Preston Lindsay is an Adjunct Assistant Professor of Public Service at NYU’s Robert F. Wagner Graduate School of Public Service. He also was previously an Adjunct Professor of Management and Organizational Behavior at Columbia University. He is a trained industrial organizational psychology and organizational development practitioner with more than ten years of executive leadership in both the nonprofit and corporate sectors. As a scholar/practitioner, his professional practice areas include leading transformational organizational change, designing and implementing systems for organizational sustainability, strategic planning, philanthropy and development, and managing people and performance. Professor Lindsay’s current research centers on human behavior and systems in the workplace. His work examines how organizational trauma influences the worker’s cognition, consciousness and behavior and how this phenomenon impacts organizational effectiveness.
Presently, Professor Lindsay serves as President and CEO of The Lindsay Group Co. an organizational development consulting firm he founded which offers a host of organizational building and sustainability services to nonprofits, startups, and small business. Having grown up in Camden, NJ as a poor, queer black kid, Professor Lindsay is all too familiar with the challenges facing poor communities of color that are disproportionately affected by structural violence. Passionate about social justice and advocating for the underserved, in his personal time, Preston lends his organizational development expertise by chairing a few community-based, social justice oriented nonprofits.

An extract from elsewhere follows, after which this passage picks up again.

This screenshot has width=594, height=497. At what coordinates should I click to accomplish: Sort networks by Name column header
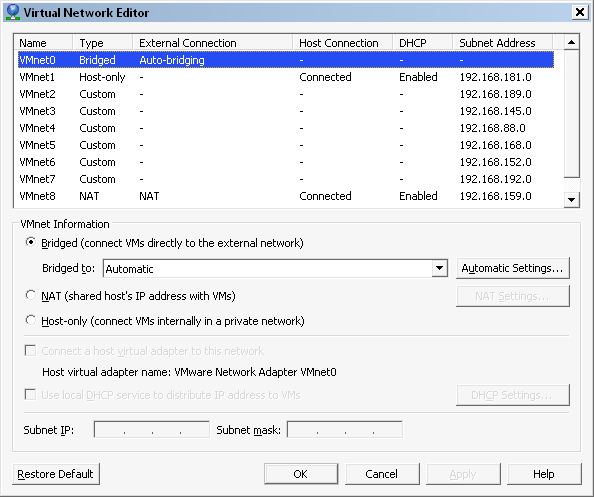(x=43, y=42)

Professor Lindsay holds Bachelors of Arts in psychology and sociology and a Masters of Science in Management and Organizational Development from The Catholic University of America. He is expected to deposit and defend his dissertation in the academic year of 2019-2020, completing a Doctor of Philosophy degree in Industrial Organizational Psychology at the Chicago School of Professional Psychology.
Management and Leadership is designed to empower you with the skills you will need to make change in the world; whether you care about bike lanes, criminal justice, prenatal care, community development, urban planning, social investment or something else. Whatever your passion, you can only have an impact by leading and managing organizational processes. Organizations are the way work gets coordinated and accomplished so knowing how they work -- and how to work within them – are perhaps the most powerful set of tools you can have.
In this course, you will enhance the technical, interpersonal, conceptual, and political skills needed to run effective and efficient organizations embedded in diverse communities, policy arenas, sectors, and industries. In class, we will engage in a collective analysis of specific problems that leaders and managers face—first, diagnosing them and then, identifying solutions—to explore how organizations can meet and exceed their performance objectives. As part of that process, you’ll encounter a variety of practical and essential topics and tools – from goals, structure, strategy and teams to diversity and inclusion, motivation, and negotiation.
This course focuses on the three sets of key questions: (1) mission and vision ("What areas or activities should we be working in?"); (2) strategy and operations ("How can we perform effectively in this area?"); and (3) leadership (“What leadership skills are needed to develop and implement strategies effectively?”). We will cover both strategy formulation ("What should our strategy be?") and strategy implementation ("What do we need to do to make this strategy work?").
All organizations – government agencies as well as nonprofit or private companies with a public purpose – face substantial challenges that demand strategic responses, often in uncertain economic, social, or political contexts. To deal effectively with these challenges, managers need knowledge and skills in strategic management and leadership: setting and aligning goals with the organization’s mission; handling complex trade-offs between demand for services and resource constraints; defining measures of success; motivating staff and other stakeholders; developing relationships with relevant groups; dealing with crises and environments in transition; and leading organizational change. In short, the course emphasizes the multiple, related requirements of the leader/manager's job: analysis, creativity, and action.